◆ Task objective:
Any image found in the entries is to be skipped; the rest is returned word for word.

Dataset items
============================================================

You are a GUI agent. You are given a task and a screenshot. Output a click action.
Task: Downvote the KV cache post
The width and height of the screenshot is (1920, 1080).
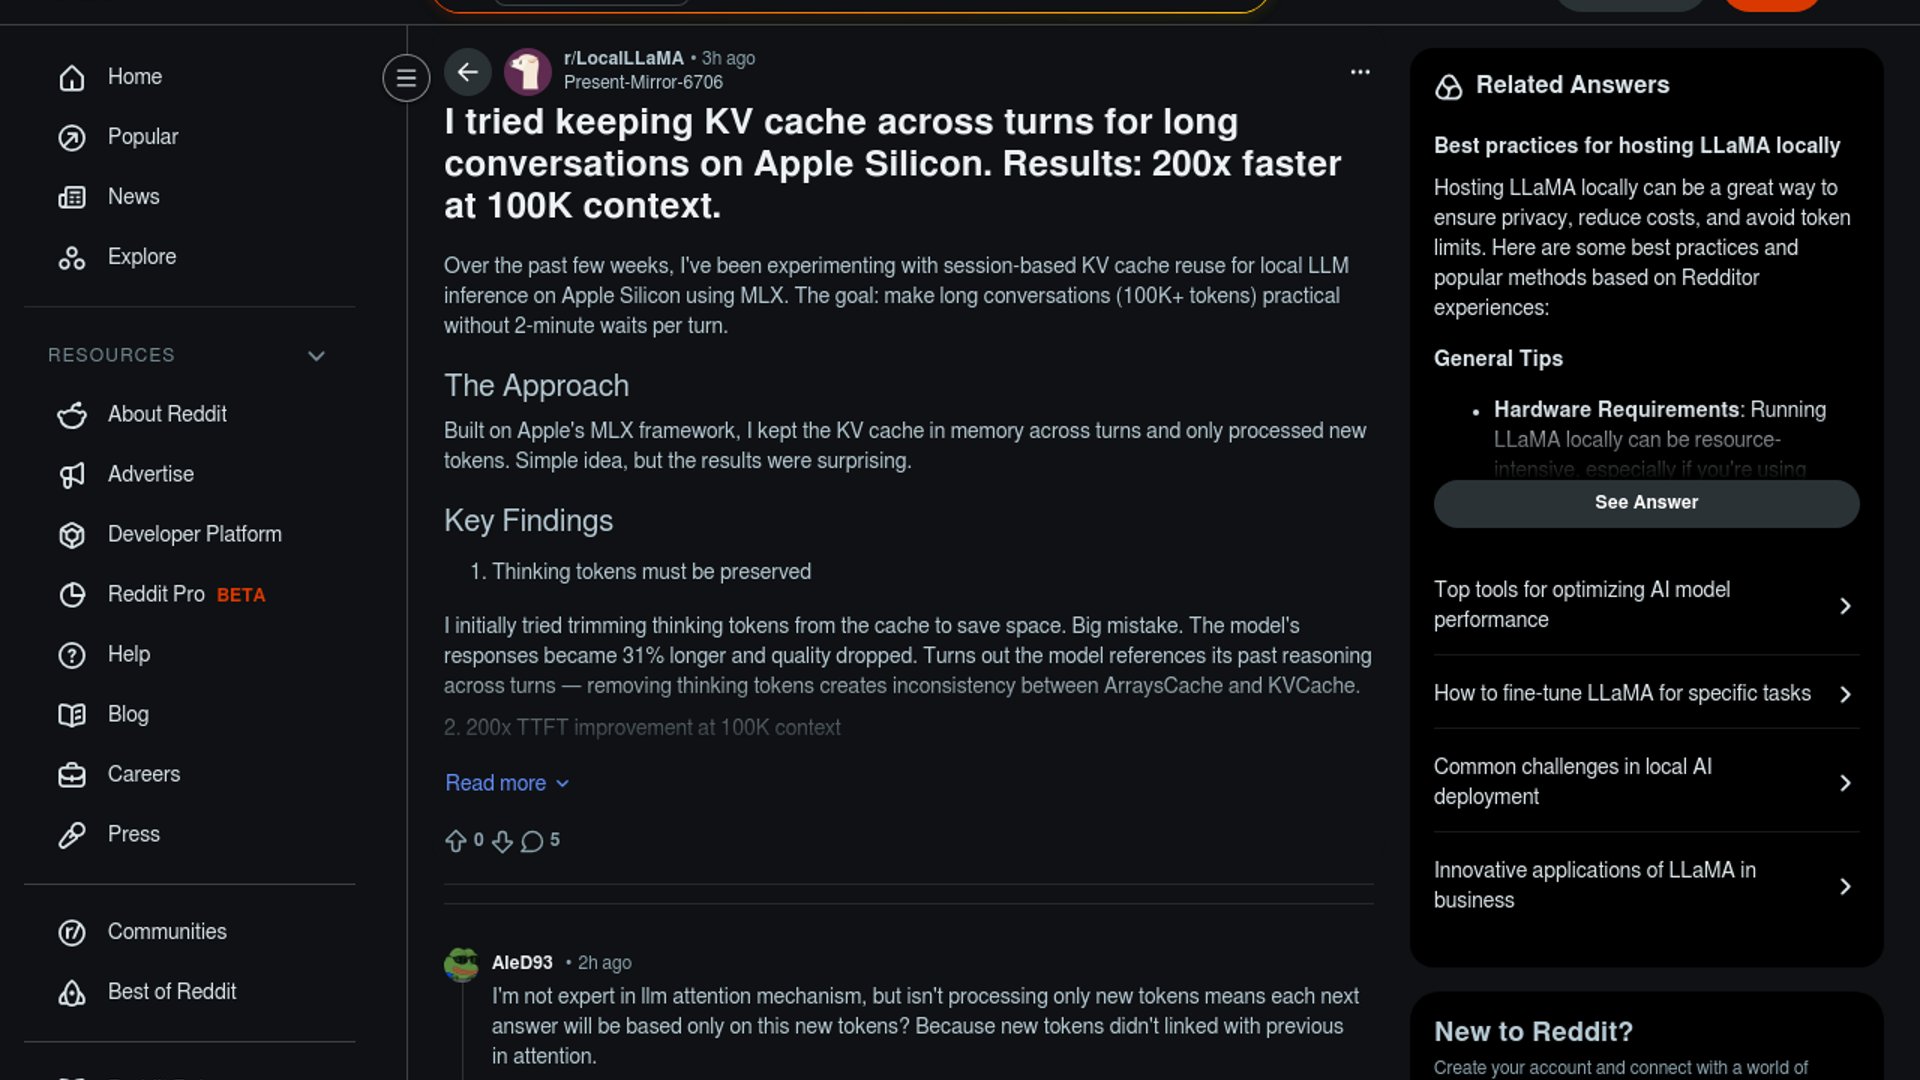pyautogui.click(x=502, y=841)
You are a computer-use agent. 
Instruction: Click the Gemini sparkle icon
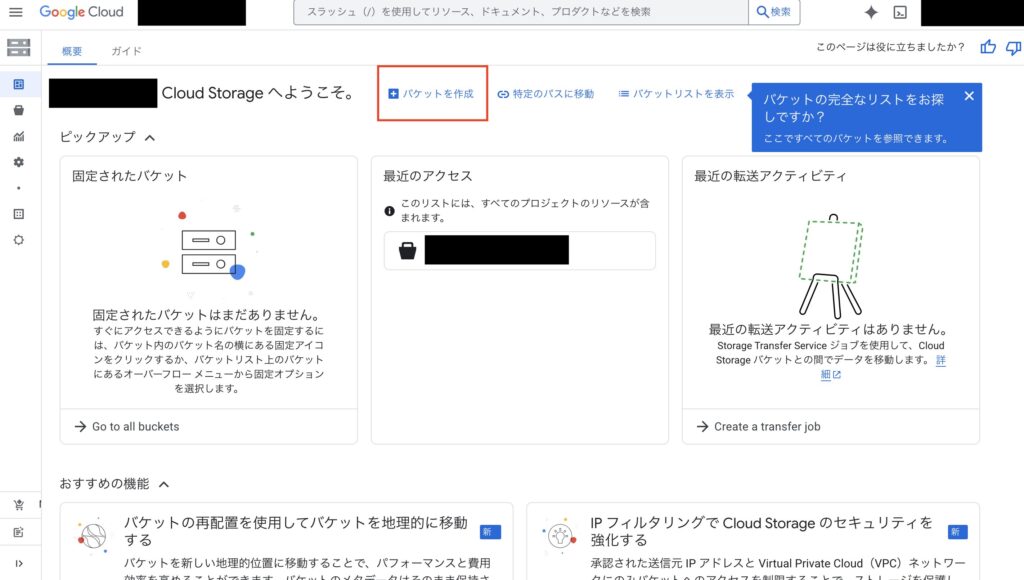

============================================================

◆ Task output:
You are a GUI agent. You are given a task and a screenshot. Output a click action.
Task: Downvote the KV cache post
The width and height of the screenshot is (1920, 1080).
pyautogui.click(x=502, y=841)
You are a computer-use agent. 
Instruction: Click the Gemini sparkle icon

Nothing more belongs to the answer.